Page excerpt:

# Drilling thick steel advice.



## tobytools (8 Feb 2014)

Hi.
I need some advice in drilling through a piece of steel that's over 1" thick. What do I need and how? I've drilled brass but never steel. I have a morticer that I've added the chuck to make it to a small drill, should I buy a new hss drill bit as mine are old and crappy or just sharpen? 
Also I don't own a vice to hold piece in where can I get on that would fit my machine. Oh and the piece of steel is a cylinder shape (like a bean tin) 
Thanks.
I know nothing about metal work. 
TT


----------



## Spindle (8 Feb 2014)

Hi

Take it somewhere where there is access to the correct tooling. You don't say what diameter the hole is but whatever the case you will need to retain the work either in a drill vice clamped to the table or by clamping the work directly in something like vee blocks.

Regards Mick


----------



## tool-me-up (8 Feb 2014)

get a couple of new drills, some cutting fluid ( light oil or similar if you dont want to buy the proper stuff) and devise a way to clamp it down.

Just go nice and steady and have the drill on a slower setting than brass.


----------



## wizard (8 Feb 2014)

If you do not have a vice and a drill that runs at the correct speed get someone with the right tools to do it.


----------



## marcros (8 Feb 2014)

I once needed a hole drilling in some box section that was a couple of sizes bigger than the drill I had. It was only 1/8" thick but I took it in to work rather than buy a 13mm bit. It was surprising how many drills, and how much drilling it took. Having seen them do it I was glad I hadn't done so myself. I wouldn't even contemplate something 1" thick


----------



## flh801978 (8 Feb 2014)

What diameter is the hole?
anything more than 6 mm and a mortiser will be too fast
I have just drilled a hole 20mm dia through 120mm of mild steel and its quite a job

Ian


----------



## tobytools (8 Feb 2014)

Thanks for all the advice. I need to get a drill vice as some stage anyways. As with the speed control I think my kit runs to fast so I'll have to hold off till I can find someone that can do it for me? Any takers? I'll buy you a pint  
I need the whole to be an like that of a hammer head like this () as I want to make another one but bigger. 
Like a QS brass hammer but only steel 

TT


----------



## tobytools (8 Feb 2014)

Once again I didn't say the size of hole lol.
About 1" long and 1/2" wide
TT


----------



## wizard (8 Feb 2014)

Items:
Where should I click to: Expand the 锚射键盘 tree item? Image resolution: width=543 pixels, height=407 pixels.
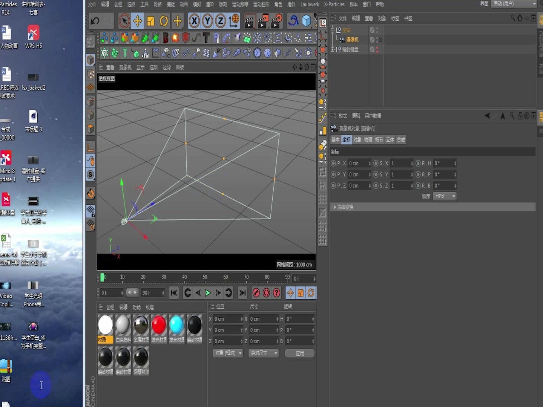point(333,49)
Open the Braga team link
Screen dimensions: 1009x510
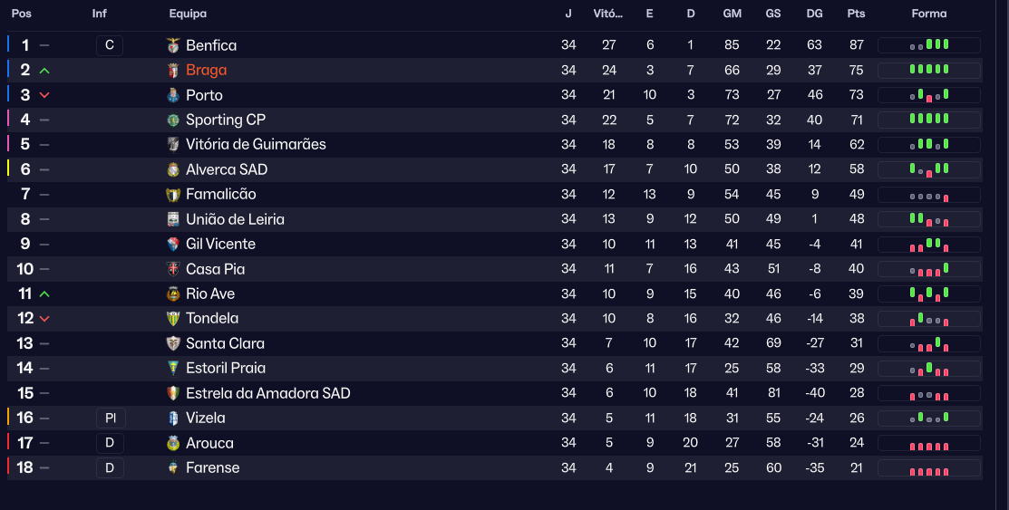(206, 70)
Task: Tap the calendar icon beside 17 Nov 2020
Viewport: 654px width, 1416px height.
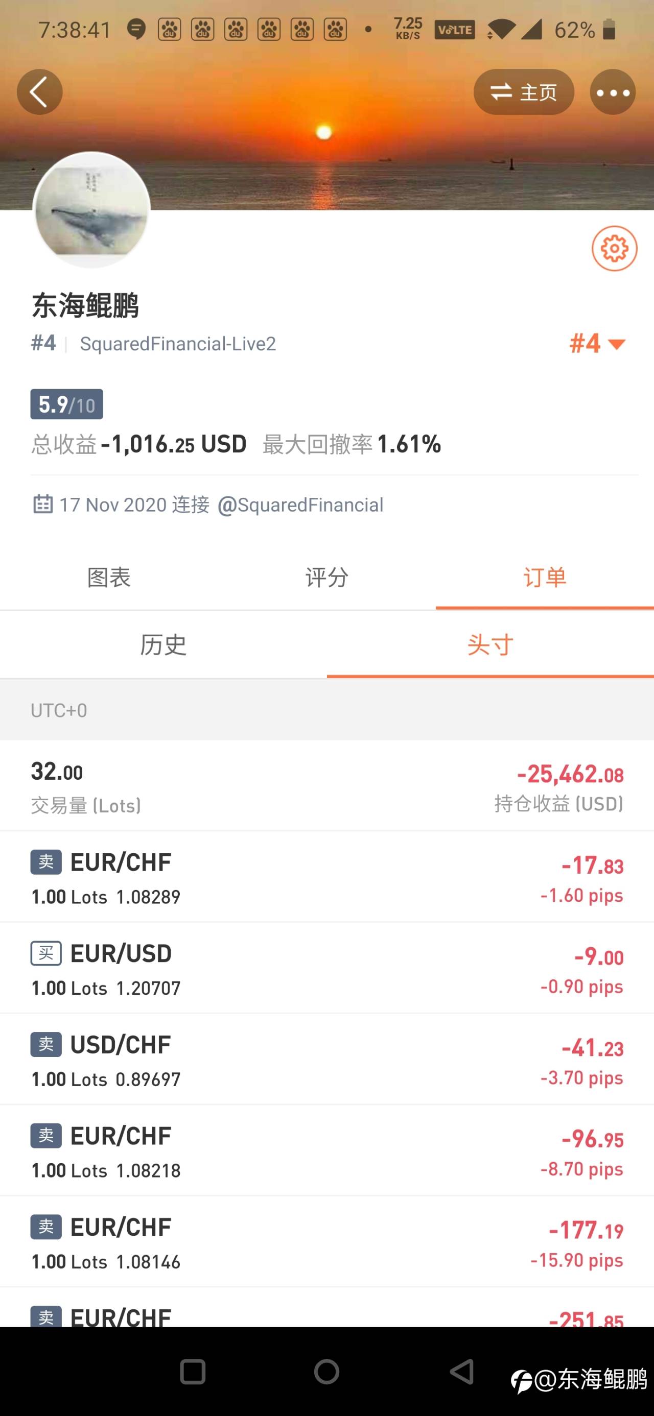Action: (x=43, y=504)
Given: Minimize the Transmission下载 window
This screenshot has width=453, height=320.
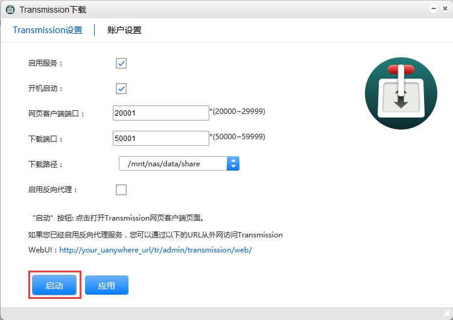Looking at the screenshot, I should click(x=433, y=10).

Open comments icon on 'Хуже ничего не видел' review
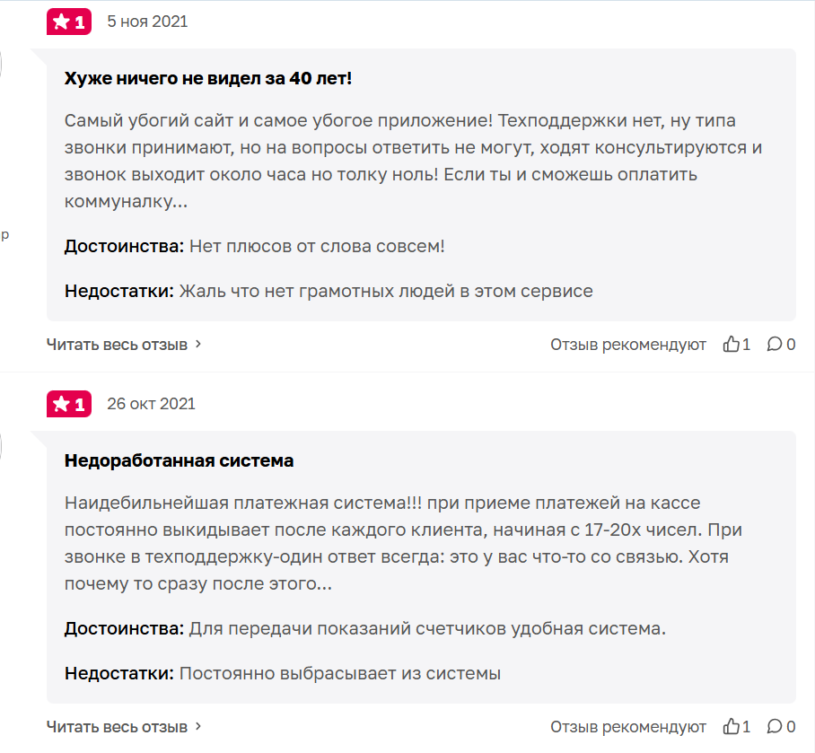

Objectives:
a – Set down the drilling thread's wording from "## marcros (8" to "is the hole?" with no changes.
b – Recast the paragraph of the drilling thread beginning "Take it somewhere where" as a short list that keeps its main points.
c – Does the drilling thread support each statement? Reply yes or no, quoting the words that decide it.
(i) One reply suggests light oil if proper cutting fluid isn't bought.
(ii) The first post says the writer owns a vice.
(iii) One reply says a mortiser will be too fast for any hole more than 6 mm.
Rely only on the drilling thread.

Complete answers:
a –
## marcros (8 Feb 2014)

I once needed a hole drilling in some box section that was a couple of sizes bigger than the drill I had. It was only 1/8" thick but I took it in to work rather than buy a 13mm bit. It was surprising how many drills, and how much drilling it took. Having seen them do it I was glad I hadn't done so myself. I wouldn't even contemplate something 1" thick


----------



## flh801978 (8 Feb 2014)

What diameter is the hole?

b –
- Have the job done somewhere with access to the correct tooling.
- The hole diameter hasn't been given.
- Whatever the diameter, the work must be held, either in a drill vice clamped to the table or clamped directly in something like vee blocks.

c –
(i) Yes: "light oil or similar if you dont want to buy the proper stuff"
(ii) No: "I don't own a vice to hold piece in"
(iii) Yes: "anything more than 6 mm and a mortiser will be too fast"